» Selected extract:
○ ○ ○ ○ ○

Some electronic devices (e.g., cellular phones, smart phones,
computers, etc.) use speech signals. These electronic devices may
encode speech signals for storage or transmission. For example, a
cellular phone captures a user's voice or speech using a
microphone. For instance, the cellular phone converts an acoustic
signal into an electronic signal using the microphone. This
electronic signal may then be formatted for transmission to another
device (e.g., cellular phone, smart phone, computer, etc.) or for
storage.
Transmitting or sending an uncompressed speech signal may be costly
in terms of bandwidth and/or storage resources, for example. Some
schemes exist that attempt to represent a speech signal more
efficiently (e.g., using less data). However, these schemes may not
represent some parts of a speech signal well, resulting in degraded
performance. As can be understood from the foregoing discussion,
systems and methods that improve speech signal coding may be
beneficial.
SUMMARY
An electronic device for estimating a pitch lag is disclosed. The
electronic device includes a processor and instructions stored in
memory that is in electronic communication with the processor. The
electronic device obtains a current frame. The electronic device
also obtains a residual signal based on the current frame. The
electronic device additionally determines a set of peak locations
based on the residual signal. The electronic device further obtains
a set of pitch lag candidates based on the set of peak locations.
The electronic device also estimates a pitch lag based on the set
of pitch lag candidates. Obtaining the residual signal may be
further based on the set of quantized linear prediction
coefficients. Obtaining the set of pitch lag candidates may include
arranging the set of peak locations in increasing order to yield an
ordered set of peak locations and calculating a distance between
consecutive peak location pairs in the ordered set of peak
locations.

○ ○ ○ ○ ○

» Data section:
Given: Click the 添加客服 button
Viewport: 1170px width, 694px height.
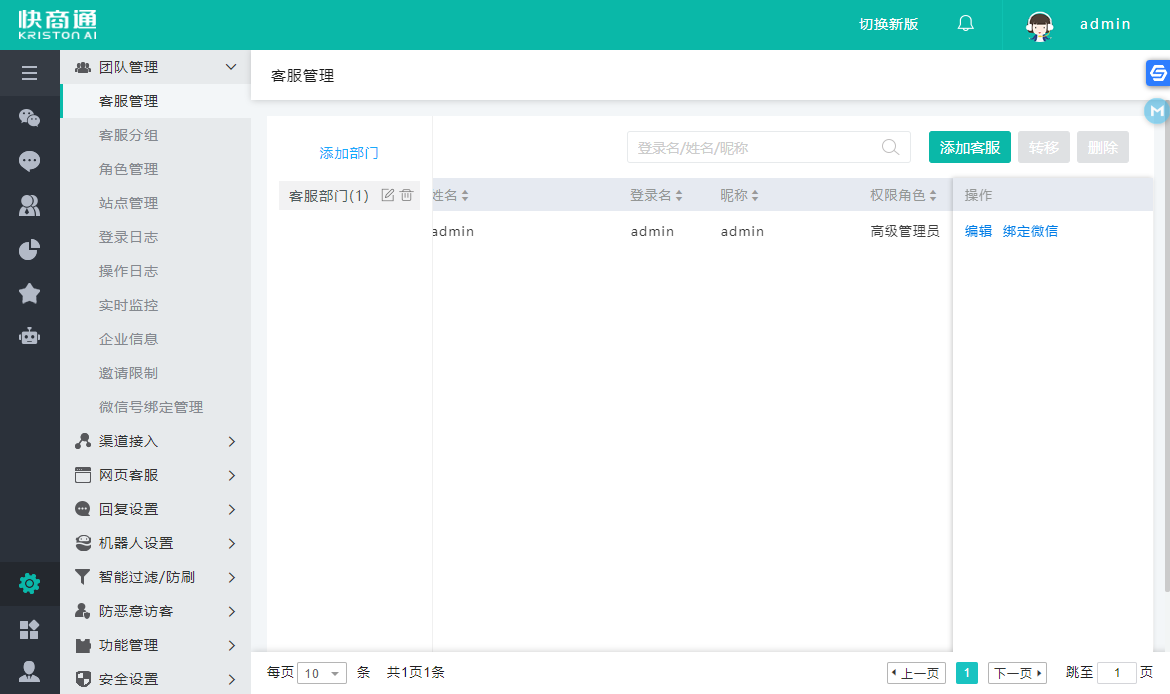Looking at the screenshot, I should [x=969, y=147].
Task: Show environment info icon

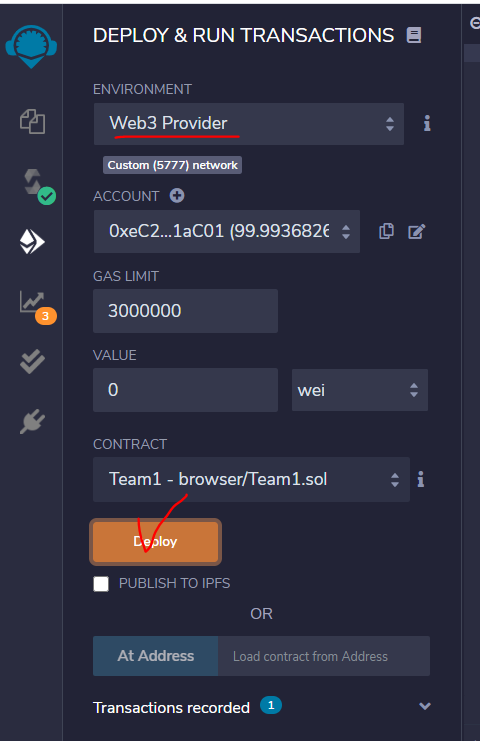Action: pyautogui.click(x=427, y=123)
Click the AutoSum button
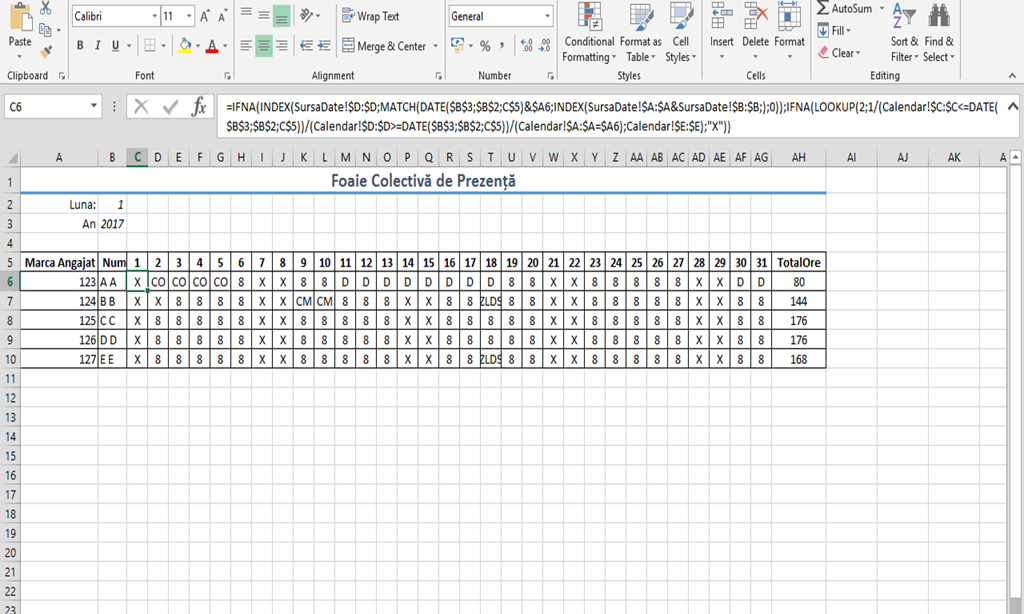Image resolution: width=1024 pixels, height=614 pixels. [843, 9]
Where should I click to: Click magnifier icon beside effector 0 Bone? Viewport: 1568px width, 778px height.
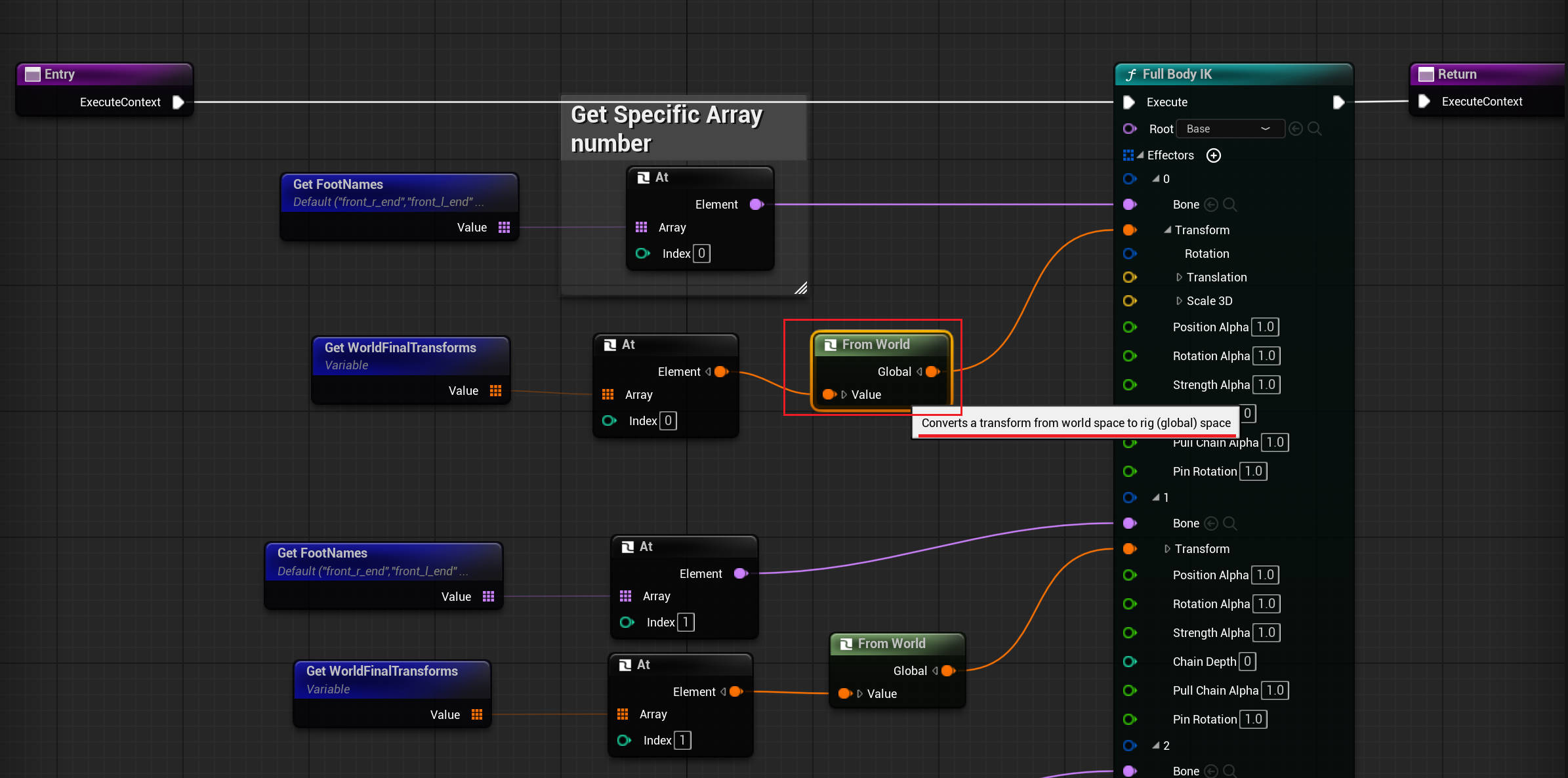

○ ○ ○ ○ ○

» Required work:
A - Based on the speech coding excerpt, is each statement correct? Answer yes or no for each, and quote the words of the excerpt that decide it.
(i) The cellular phone uses the microphone to convert an acoustic signal into an electronic signal.
(ii) The peak locations are arranged in decreasing order.
(iii) Sending an uncompressed speech signal may be costly in bandwidth and/or storage.
B - Switch "Viewport" to "Window" throughout all the rows, change nothing else, and reproduce the rows without the pictures.
The speech coding excerpt and the rows are unrelated material.

» List of solutions:
A -
(i) Yes: "the cellular phone converts an acoustic signal into an electronic signal using the microphone"
(ii) No: "arranging the set of peak locations in increasing order"
(iii) Yes: "Transmitting or sending an uncompressed speech signal may be costly in terms of bandwidth and/or storage resources"

B -
Given: Click the 添加客服 button
Window: 1170px width, 694px height.
Looking at the screenshot, I should [x=969, y=147].
Task: Show environment info icon

Action: pyautogui.click(x=427, y=123)
Click the AutoSum button
Image resolution: width=1024 pixels, height=614 pixels. [843, 9]
Where should I click to: Click magnifier icon beside effector 0 Bone? Window: 1568px width, 778px height.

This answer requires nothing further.